Reviewed by Lexie CornerApr 15 2025
In a recent paper, Dr. Li Li, Dr. Jifeng Yu, and Dr. Nan Liu from the Department of Ophthalmology at Capital Medical University in China discussed the applications and challenges of artificial intelligence in myopia, including detection, risk factor evaluation, and prediction models.
Artificial intelligence models can diagnose myopia by scanning the patient’s retina. Image Credit: Chris Urbanowicz at Openverse
Myopia (nearsightedness) affects approximately two billion people globally. If left uncorrected, myopia can lead to vision impairment, impacting education, employment opportunities, and overall quality of life. By 2050, it is estimated that about half of the world's population will be myopic.
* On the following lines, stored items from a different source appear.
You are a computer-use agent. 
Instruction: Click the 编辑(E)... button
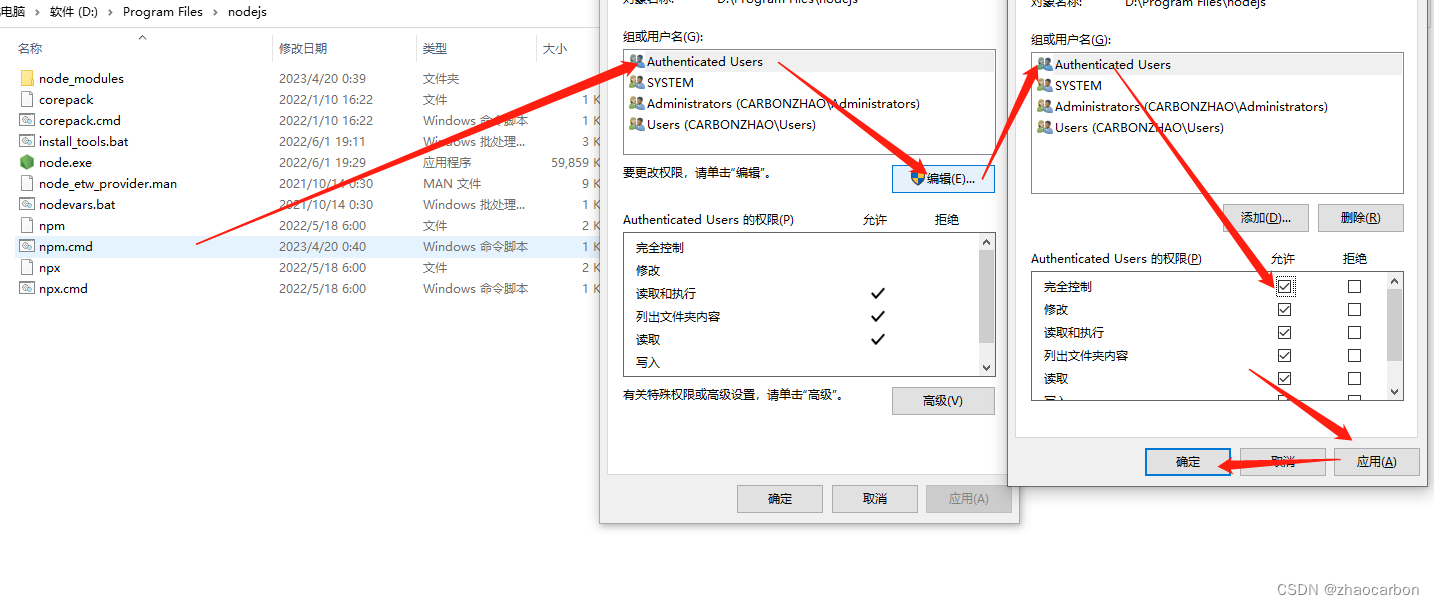point(943,178)
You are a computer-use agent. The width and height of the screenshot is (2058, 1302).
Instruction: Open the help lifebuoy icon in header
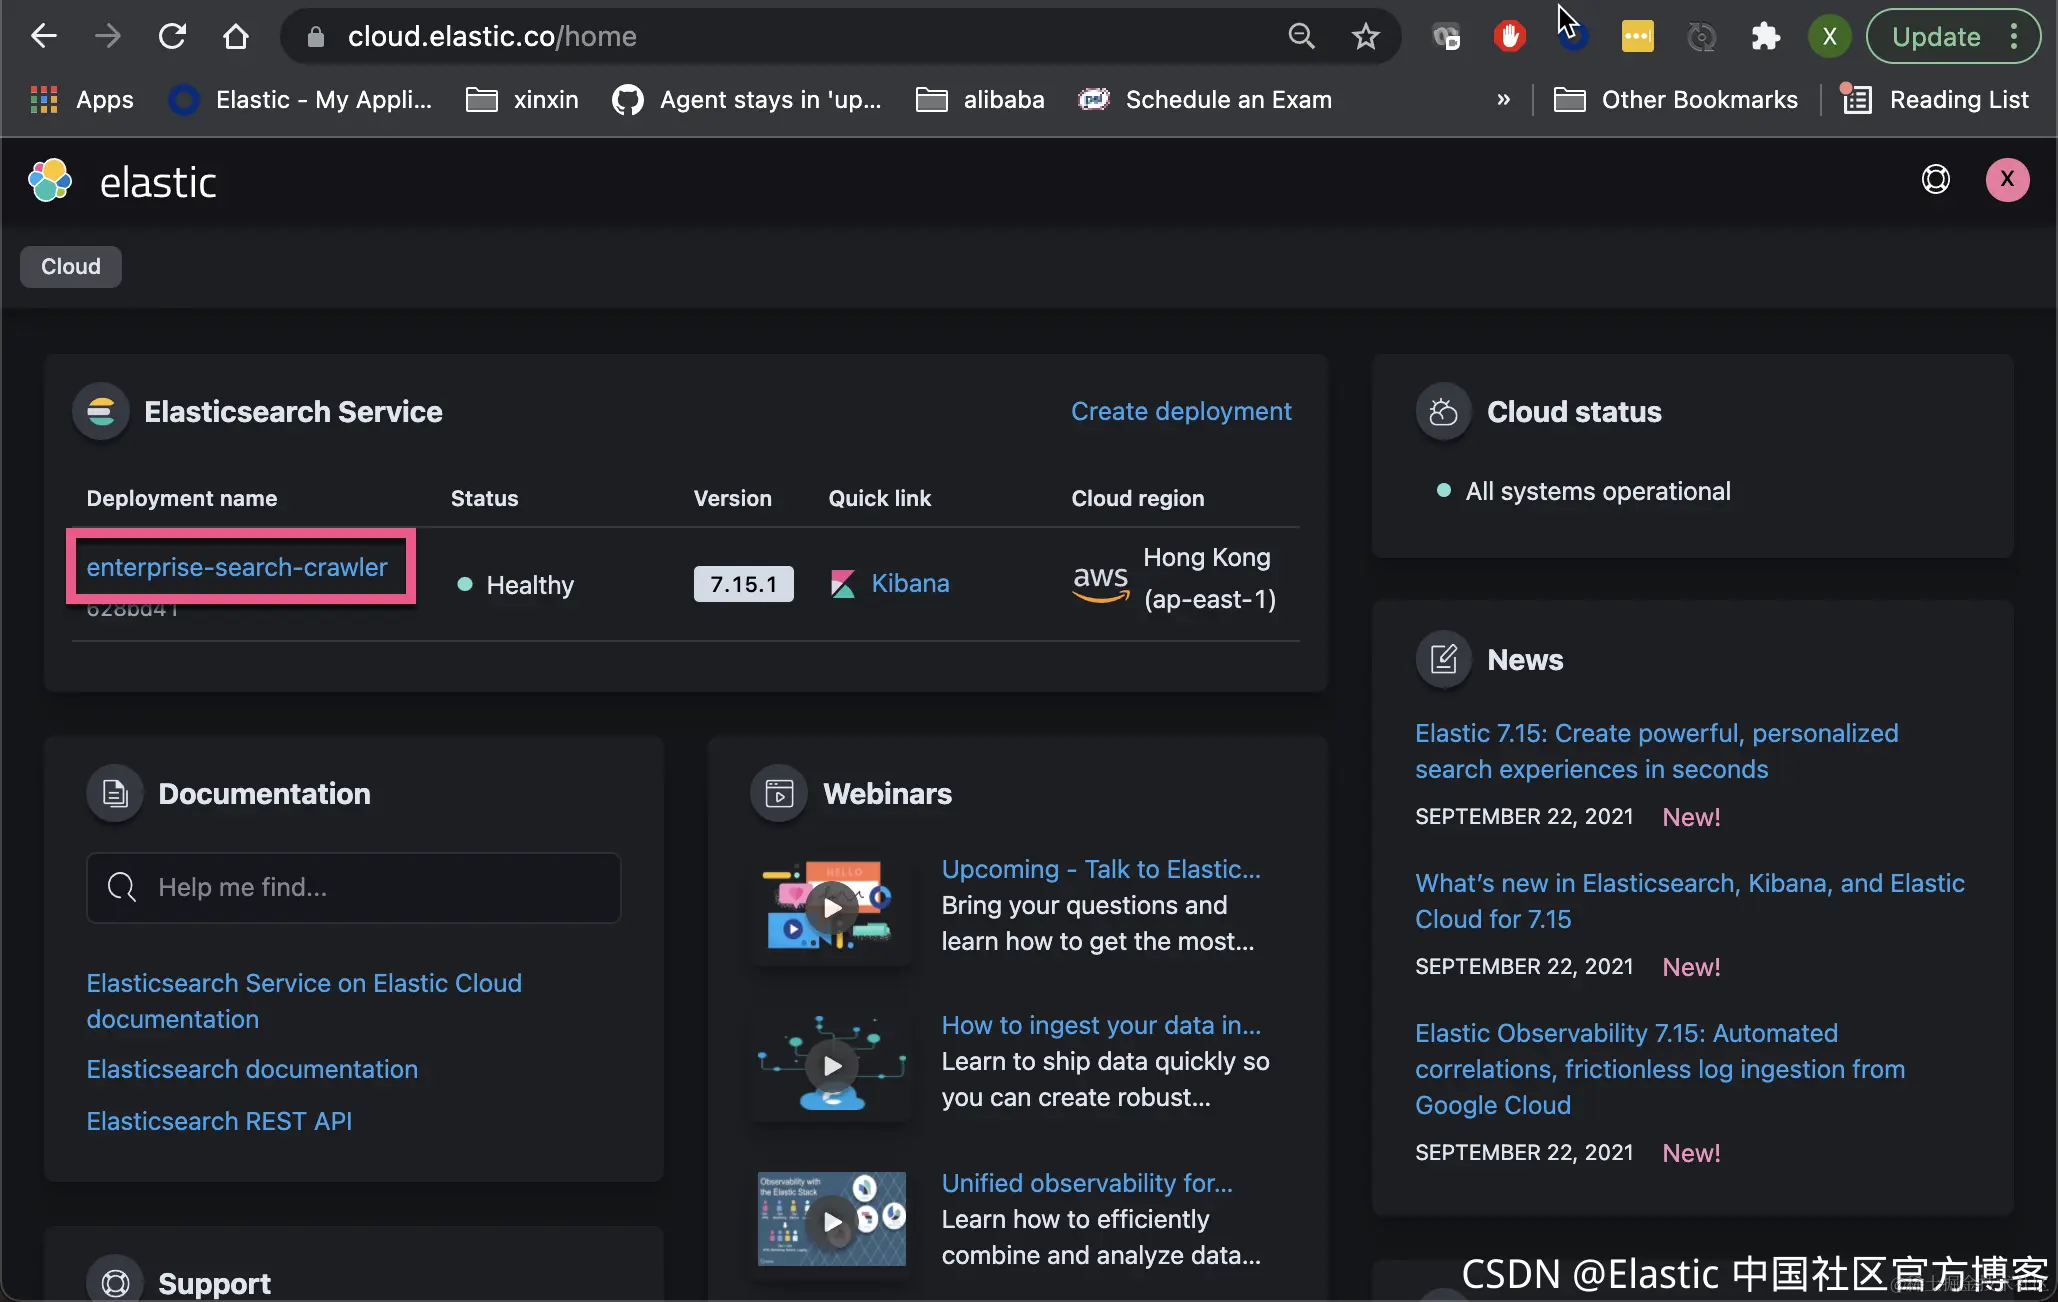tap(1936, 179)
High myopia is often associated with complications that can result in visual impairment, further reducing patients' quality of life and contributing to the global medical and economic burden. Early detection of myopia is, therefore, essential to prevent visual impairment in affected individuals.
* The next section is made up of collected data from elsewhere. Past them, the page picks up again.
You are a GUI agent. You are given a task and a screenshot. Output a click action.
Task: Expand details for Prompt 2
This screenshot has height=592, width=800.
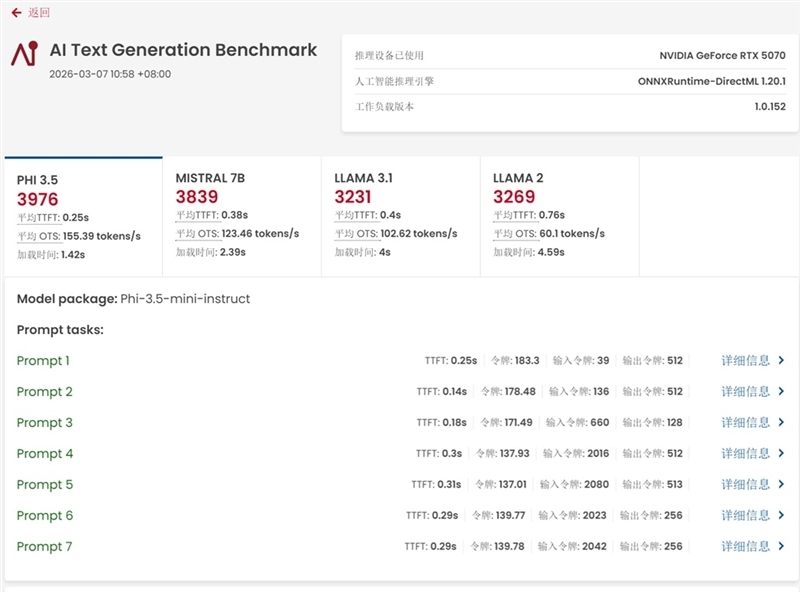[x=743, y=391]

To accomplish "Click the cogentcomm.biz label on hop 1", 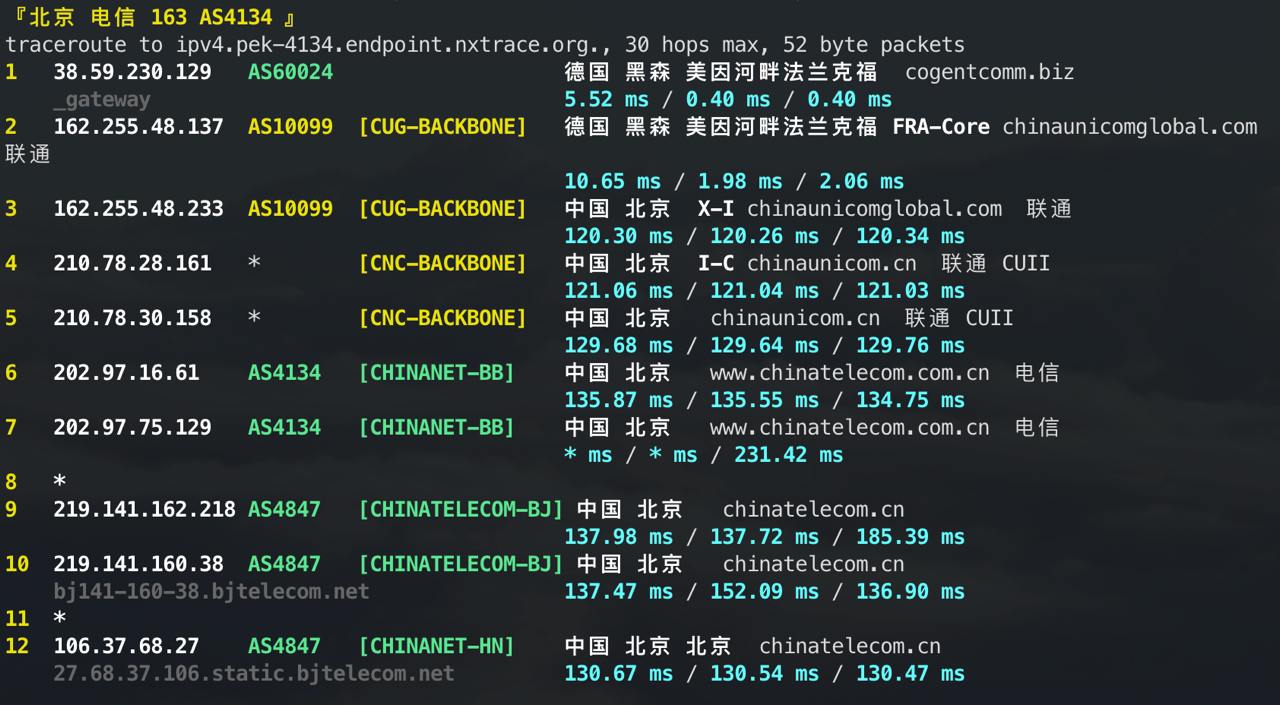I will 990,72.
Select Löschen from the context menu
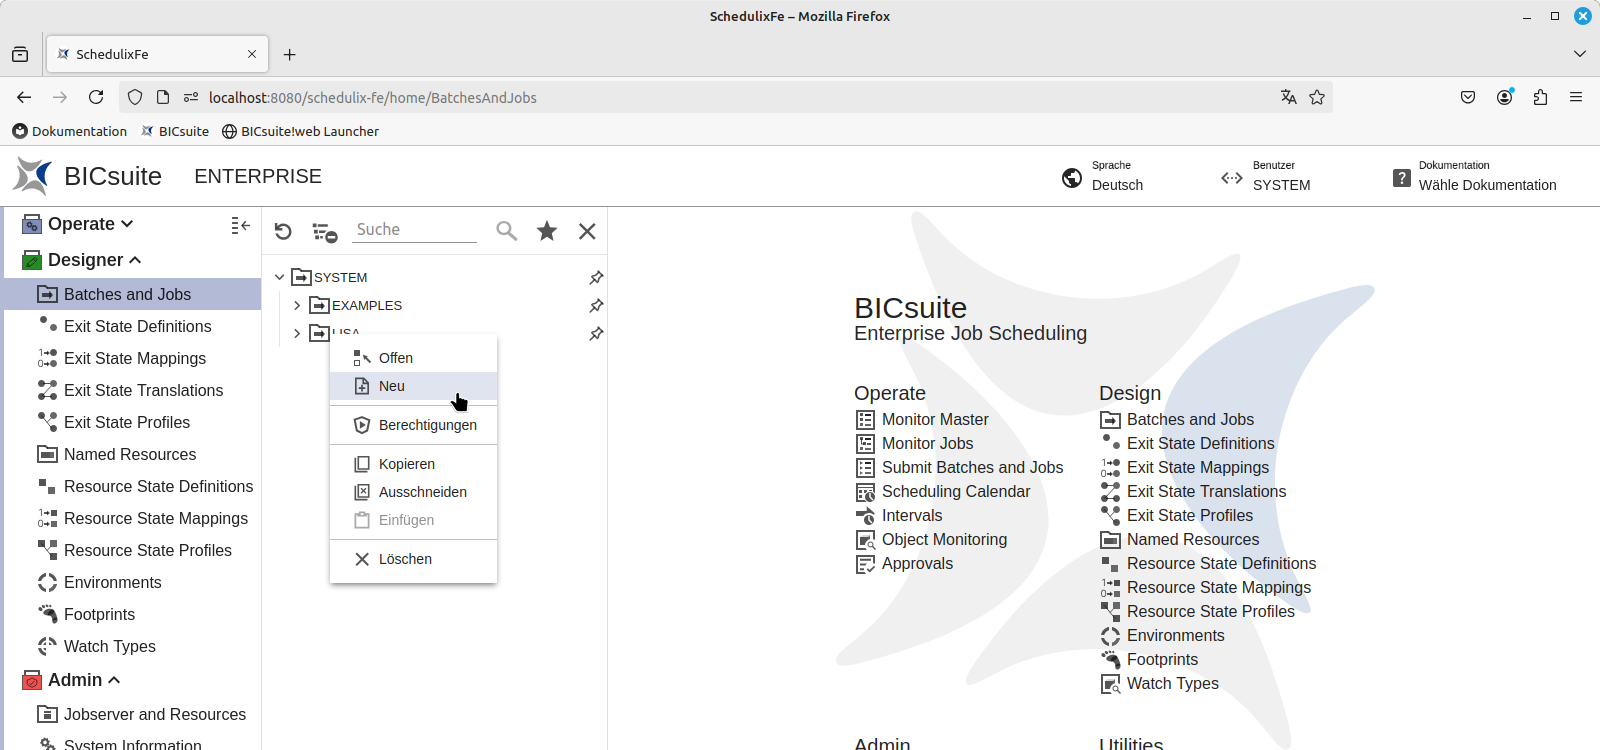The height and width of the screenshot is (750, 1600). 405,559
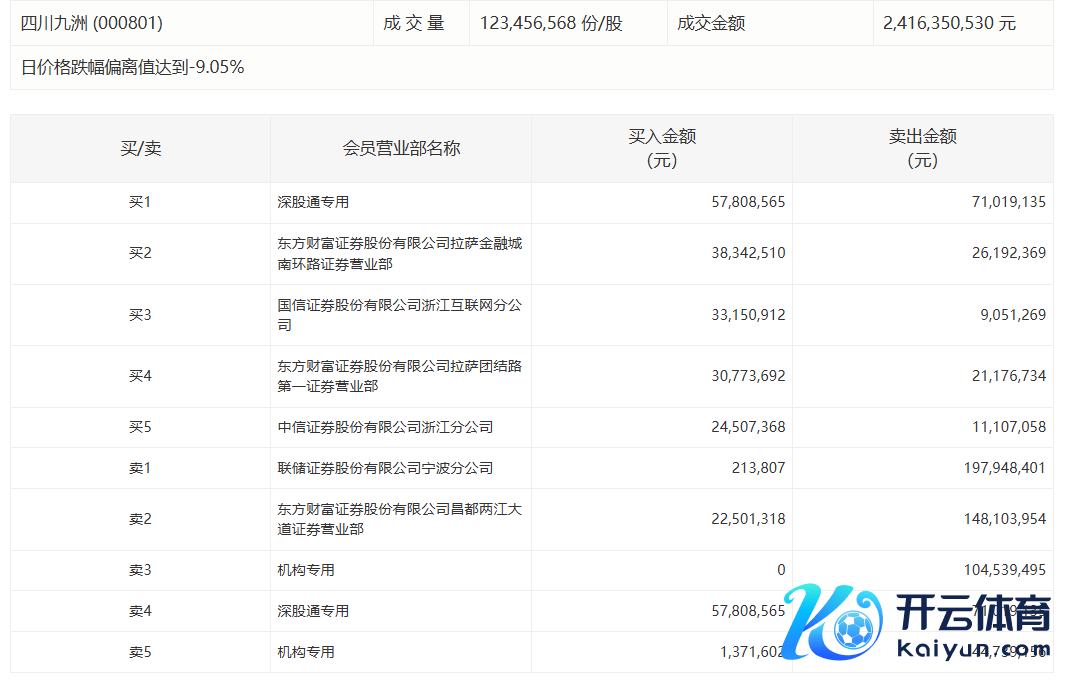Open 东方财富证券拉萨团结路第一证券营业部 entry

point(399,376)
Artificial intelligence (AI) has advanced medical practices and may offer solutions to address this global health concern. Subsets of AI, such as machine learning (ML) and deep learning (DL), can assist in data analysis for diagnosing diseases, predicting risk factors, and identifying biomarkers.
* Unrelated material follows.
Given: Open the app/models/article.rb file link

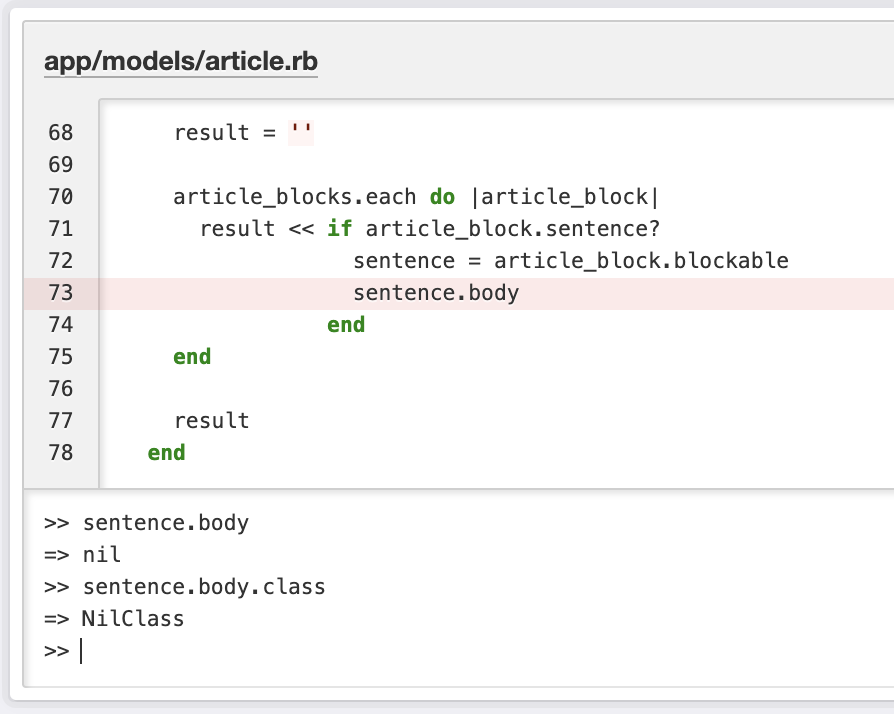Looking at the screenshot, I should pos(181,62).
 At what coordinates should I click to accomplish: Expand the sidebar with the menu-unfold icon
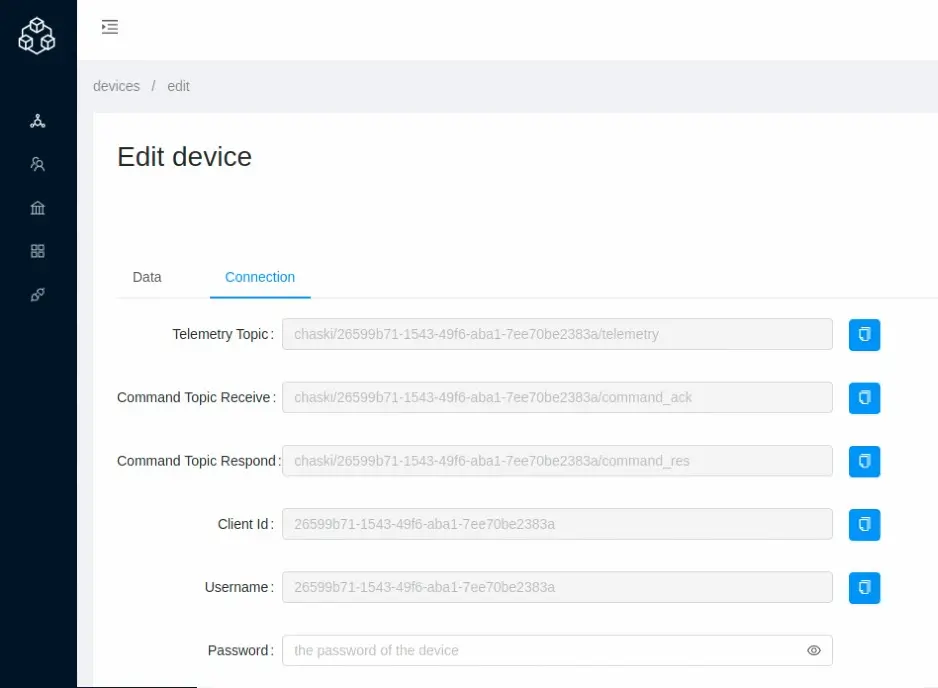coord(110,27)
AI models, trained using ML/DL, can detect myopia in fundus photographs and optical coherence tomography images. By inputting a large number of fundus images from myopic patients, AI can learn to identify subtle changes in retinal color and patterns associated with myopia, allowing the model to diagnose future patients based on these images.
Additionally, self-monitoring devices, such as the SVOne—a portable device that measures eye defects using a wavefront sensor—can detect refractive errors in the eyes through AI algorithms. These devices could connect to online image libraries, which AI can use to help diagnose myopia. AI could also be trained to identify behavioral changes linked with the onset of myopia.
This technology is particularly useful for early diagnosis of myopia in children, a demographic in which the condition is often overlooked. For example, the Vivior monitor employs ML algorithms to detect changes in visual behavior, such as time spent on near-vision tasks, in children aged 6 to 16.
Furthermore, ML techniques such as support vector machines, logistic regression, and XGBoost can be applied to identify risk factors for myopia.
An XGBoost-based model can be fed large quantities of longitudinal data, allowing it to learn the outcomes and associated risk factors of myopia in numerous patients. This, in turn, allows the model to assess the risk factors of new patients based on their genetics, family history, environment, and physiological parameters.
Dr. Li Li, Professor, Department of Ophthalmology, Capital Medical University
Predicting the progression and prognosis of myopia can help doctors customize treatment strategies. On a broader scale, it can inform clinical practices and policy decisions to support myopia management. By inputting large datasets that include biometric data, refractive information, treatment responses, and ocular images from various myopia patients, AI can be trained to predict outcomes for new patients.
While AI offers significant potential in myopia management, several challenges must be addressed. First, the dataset used to train AI models must be accurate and of high quality. Issues such as bias, false positives/negatives, and poor data quality can undermine the model's diagnostic and predictive accuracy. Second, most AI models are trained using data from large hospitals, which may not represent the patient populations seen in smaller clinics, leading to disparities between real-world and training datasets.
Additionally, since AI models are not licensed medical professionals, they may lack the clinical reasoning necessary to justify their diagnoses, potentially leading to rejection by healthcare providers. Lastly, due to the large amounts of patient data required for training AI models, safeguarding the privacy of patient medical records becomes a critical concern.
While our study highlights the remarkable progress made in the clinical application of AI in myopia, further studies are needed to overcome the technological challenges. By building high-quality datasets, improving the model’s capacity to process multimodal image data, and improving human-computer interaction capability, the AI models can be further improved for widespread clinical application.
Dr. Jifeng Yu, Department of Ophthalmology, Capital Medical University
Journal Reference:
Liu, N., et al. (2025) Application of artificial intelligence in myopia prevention and control. Pediatric Investigation. doi:10.1002/ped4.70001.